Sakura twitched. Naruto felt as horrified and disgusted as she looked. “Okay...” Naruto said slowly. “That was…uh…interesting.” Sakura just twitched some more, then put her hands on her head and yelled out, “YAAAAAAAAAAAAA! THIS IS NOT MY SASUKE-KUN! THIS CAN’T BE MY SASUKE-KUN!”
Naruto just stared at her for a while as he felt his senses coming back to him, then replied, “Sorry, Sakura-chan. This, unfortunately, is Sasuke. Of course, if you don’t want to read anymore, I could just—” Naruto never got to finish his sentence because Sakura had just screamed out at the top of her lungs, “NOOOOOOOOOOOOOOOO! CONTINUE, DAMN IT, CONTINUE!”

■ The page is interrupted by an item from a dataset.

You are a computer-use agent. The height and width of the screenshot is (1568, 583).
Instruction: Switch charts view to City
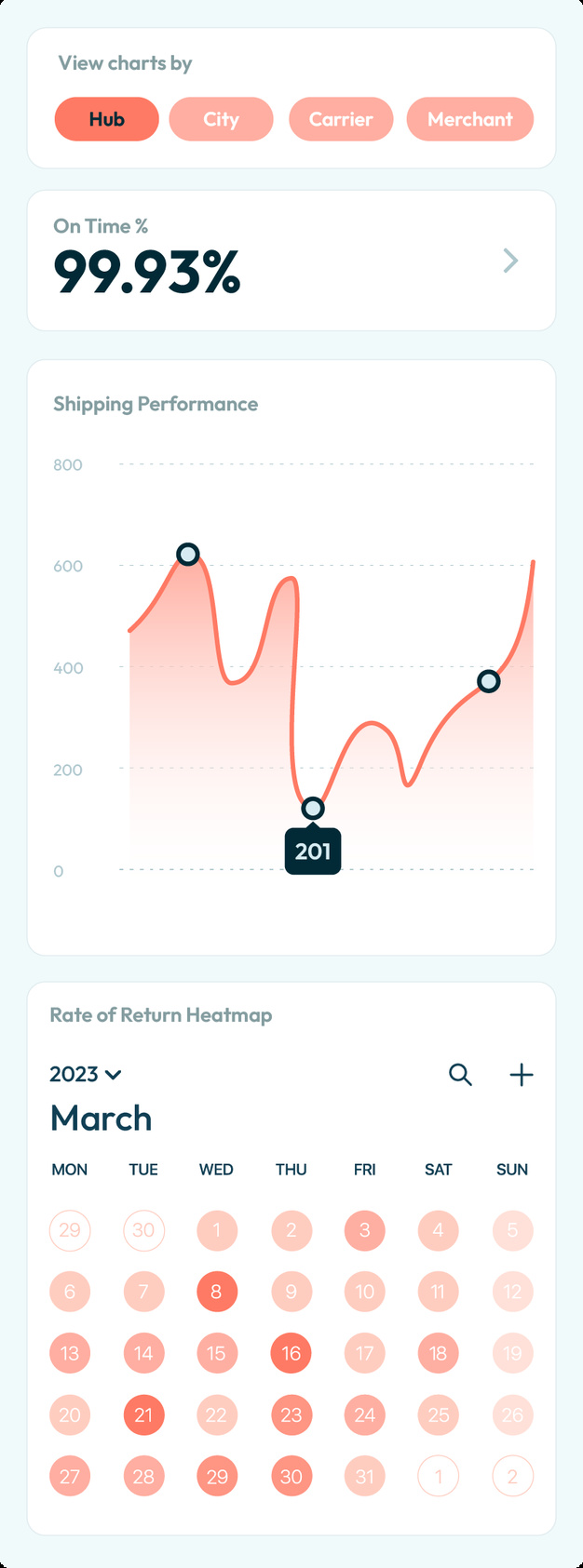[221, 119]
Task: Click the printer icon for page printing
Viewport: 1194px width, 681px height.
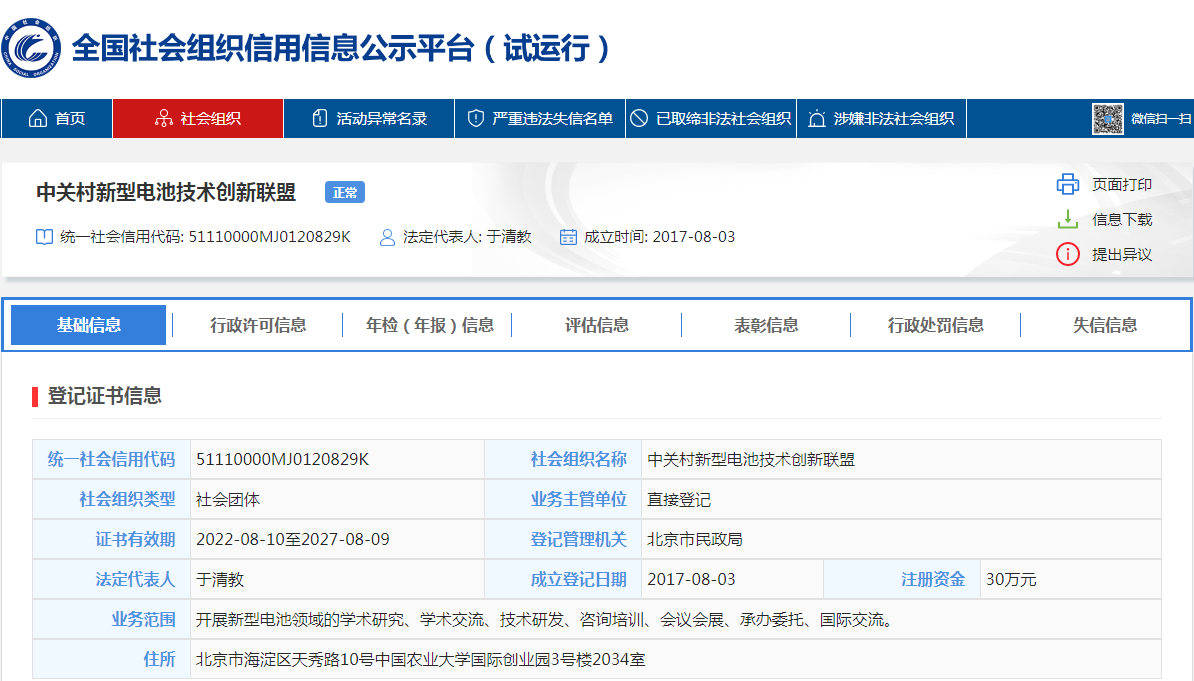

Naruto, who was starting to get very scared of Sakura, flipped the page and they both started to read the next entry
Day 2:
Dear Diary,
Sorry I haven’t been writing in you for a while now. I was sent on a mission with my stupid team. So…what’s up? I guess I should introduce myself to you. My name is Sasuke Uchiha. Who’re you? Hello? Why aren’t you answering? MEANIE! YOU GOD DAMN DIARY! WHY THE HELL AREN’T YOU ANSWERING ME? WHAT THE HELL IS WRONG WITH YOU?! Oh well. Wanna know something? I went on this mission with my stupid team. Did I say that already? Nah. Well, we were supposed to protect this old guy, then he was attacked by an eyebrowless freak called Zabuza and his boyfriend Haku. Man, was Zabuza UGLY! But that Haku guy had this really pretty nail polish. I was gonna ask him where he got it from, and then my perverted sensei, Kakashi-sensei, goes and kills him. I mean, what is up with that?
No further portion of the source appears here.